What do you use to heat? Maybe with electricity? No, of course not, you will say. Who else heats with electricity? It doesn't matter whether it's oil, gas or wood pellets – your heating system still needs electricity. For example, for the control electronics in the heating system or in the room control, in the electronic radiator valves, for the indoor and/or outdoor thermostat, the circulation pumps ...
And this goes even further, because it takes much more electricity to bring your energy source (oil, gas or wood) to your home! This is often referred to as "grey energy". It is already in the product before you even use it.

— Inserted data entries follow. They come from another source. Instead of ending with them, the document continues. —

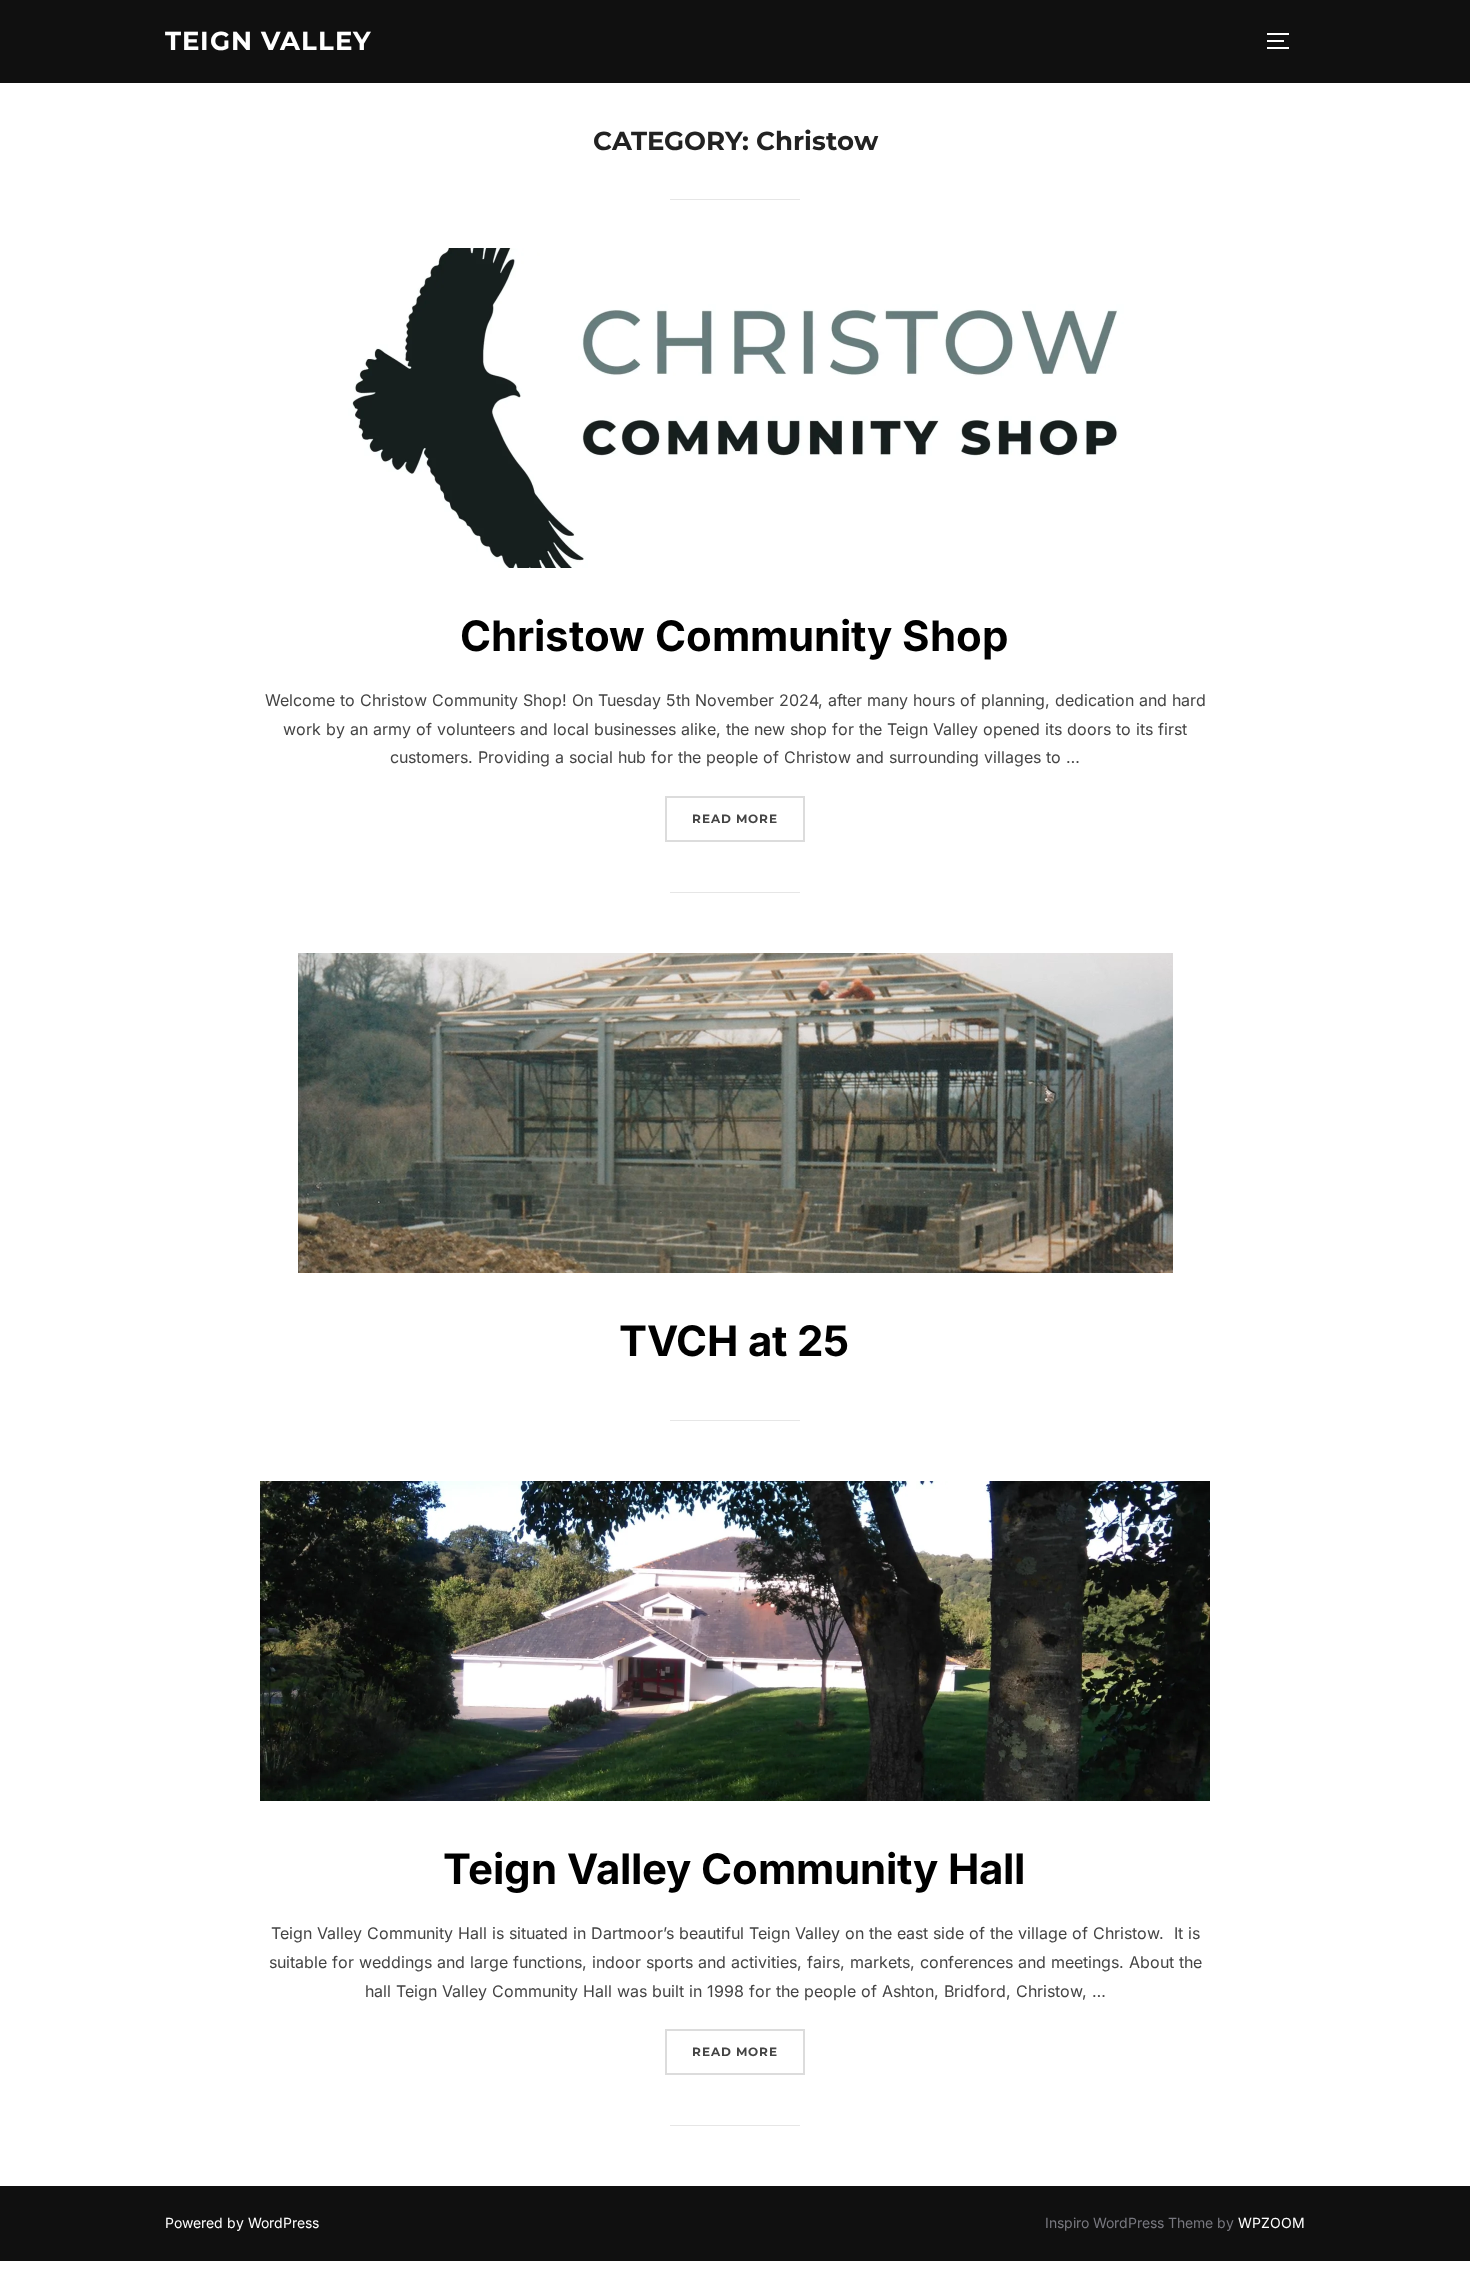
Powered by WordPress (242, 2222)
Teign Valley (268, 41)
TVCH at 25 (734, 1340)
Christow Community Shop (734, 635)
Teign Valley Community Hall (734, 1868)
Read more (748, 818)
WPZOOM (1271, 2222)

Why look at grey electricity? Well, because we will save a lot of it if we drive electric cars. You often hear: There is not enough electricity for electric cars. At a cursory glance, logical: electric cars consume an average of between 15 and 20 kilowatt hours (kWh) of electricity per 100 kilometers (km). Extrapolated to about 12,500 km per year and multiplied by about 41 million vehicles, this results in the sum of almost 100 billion kilowatt hours of electricity that are needed. * Won't all the lights go out soon when millions of electric cars are charged at 6 p.m. in the evening? (Why do the lights always go out and not the charging station?)
Power-guzzling additives
We probably misjudge the additional demand, because even a car with a combustion engine needs - in addition to huge amounts of gasoline or diesel - lubricating oil, AdBlue, filters, brake pads and now and then a new exhaust if the old one is rusted through. Significantly more than an electrically powered vehicle.

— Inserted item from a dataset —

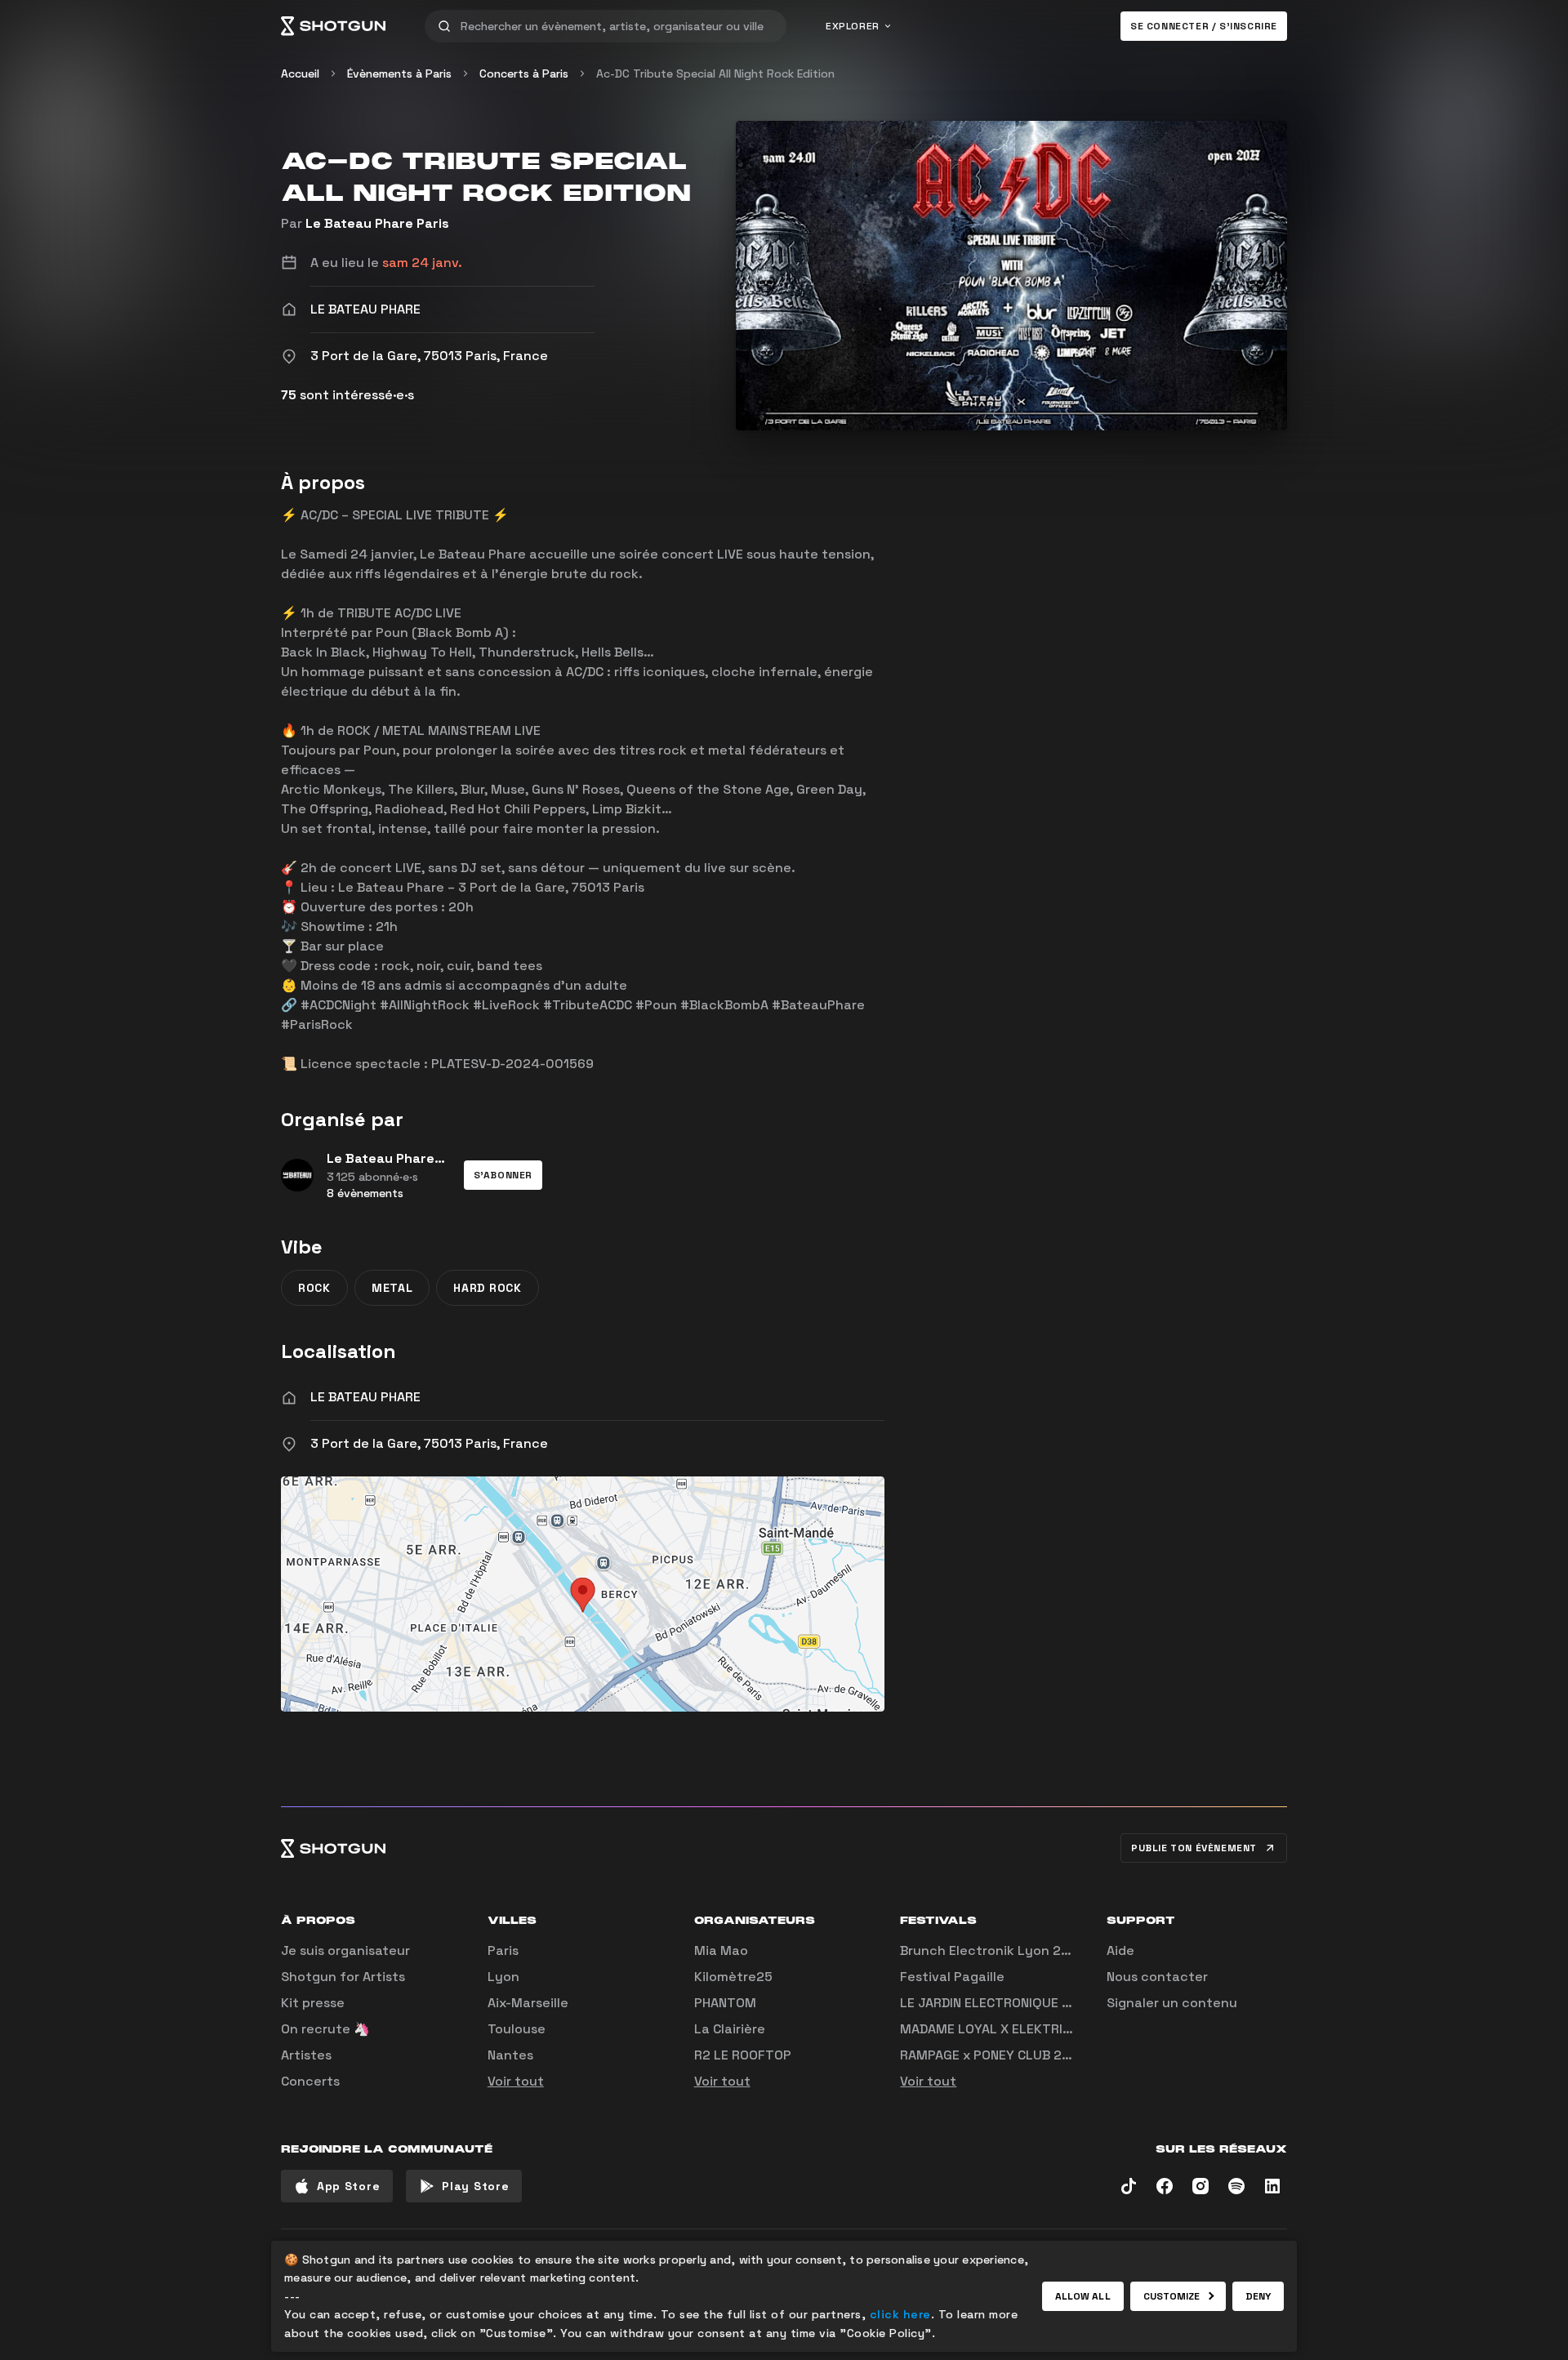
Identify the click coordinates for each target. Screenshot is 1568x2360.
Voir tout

Example additives: AdBlue is required for the exhaust gas aftertreatment of diesel engines. However, the urea in it is not extracted in the millions of toilets in the republic, but through a sophisticated production process based on natural gas. One ton requires about 85 to 160 kWh of electricity. After mixing with pure water, the resulting product must then be filled (in plastic canisters, which also have to be produced), transported (to the gas station) and sold (by the way, also in online retail, which causes further truck journeys). AdBlue filling stations for trucks, for example along motorways, are supplied by van trucks, which ensures additional fuel consumption.

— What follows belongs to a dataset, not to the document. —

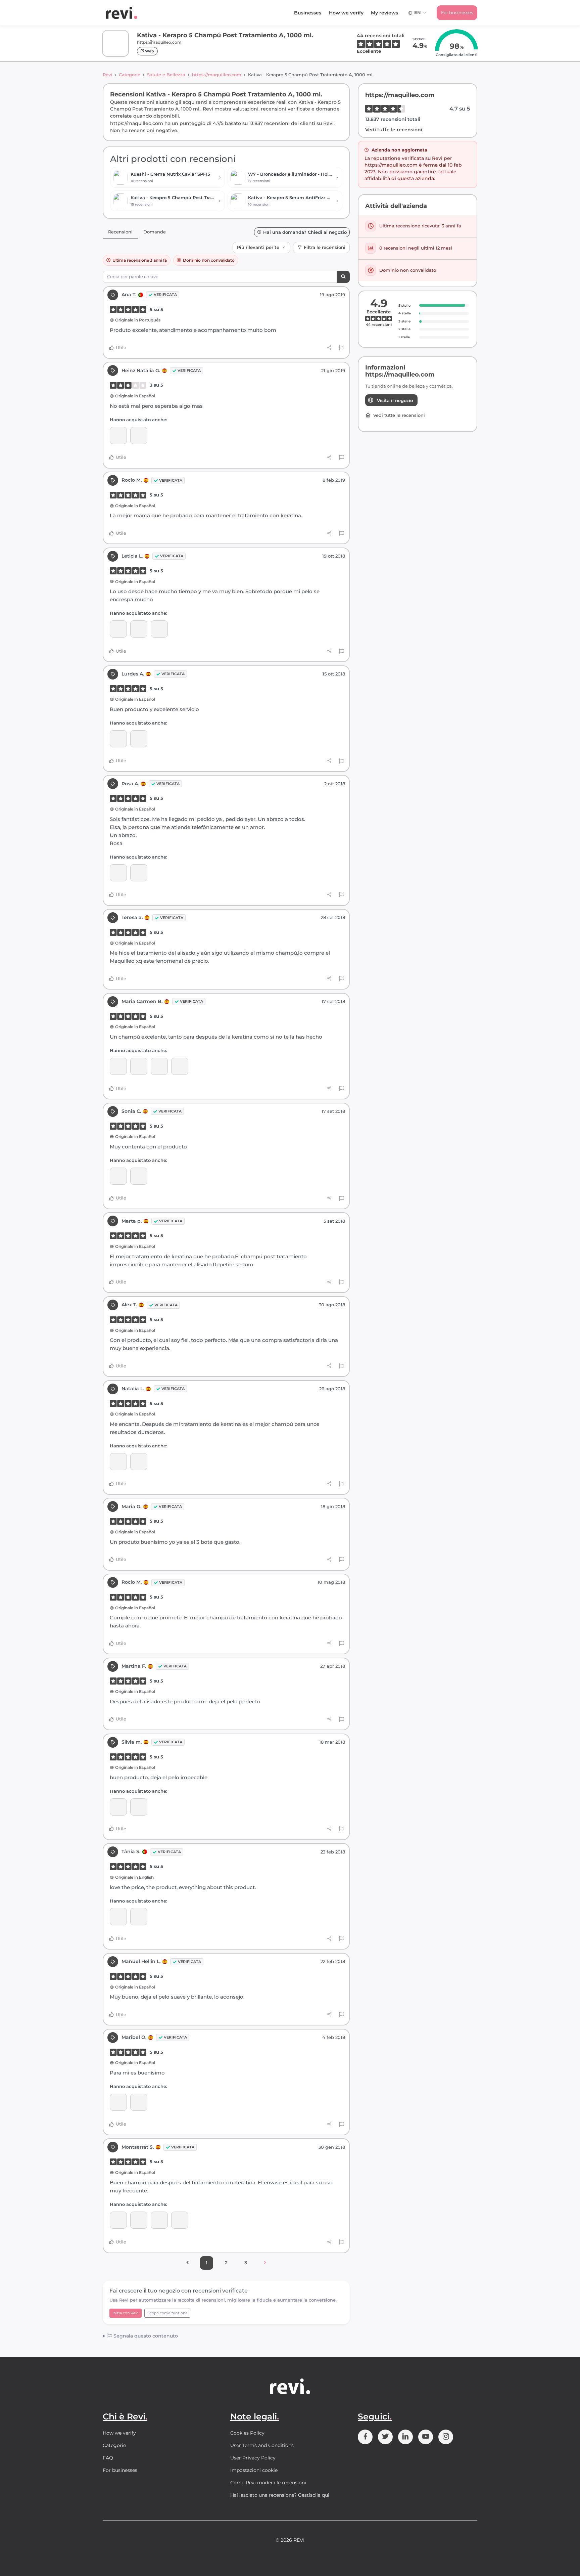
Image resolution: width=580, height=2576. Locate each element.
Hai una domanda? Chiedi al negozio (305, 232)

The decarbonization of the heating sector is getting underway: Many old oil and gas heating systems are currently being shut down. One technology in particular is benefiting from the heating transition. But there are also alternatives.Energy transitionLubricating oils, on the other hand, are still mainly produced on the basis of coal, but other raw materials and crude oil are also used. This is also time-consuming, requires energy and, as a result of the chemical reactions during production, also releases a lot of energy, which is mainly "cooled away". The resulting products have to be filled, stored, transported and sold. Not every step takes place in the German power grid, but everything is energy that we can save.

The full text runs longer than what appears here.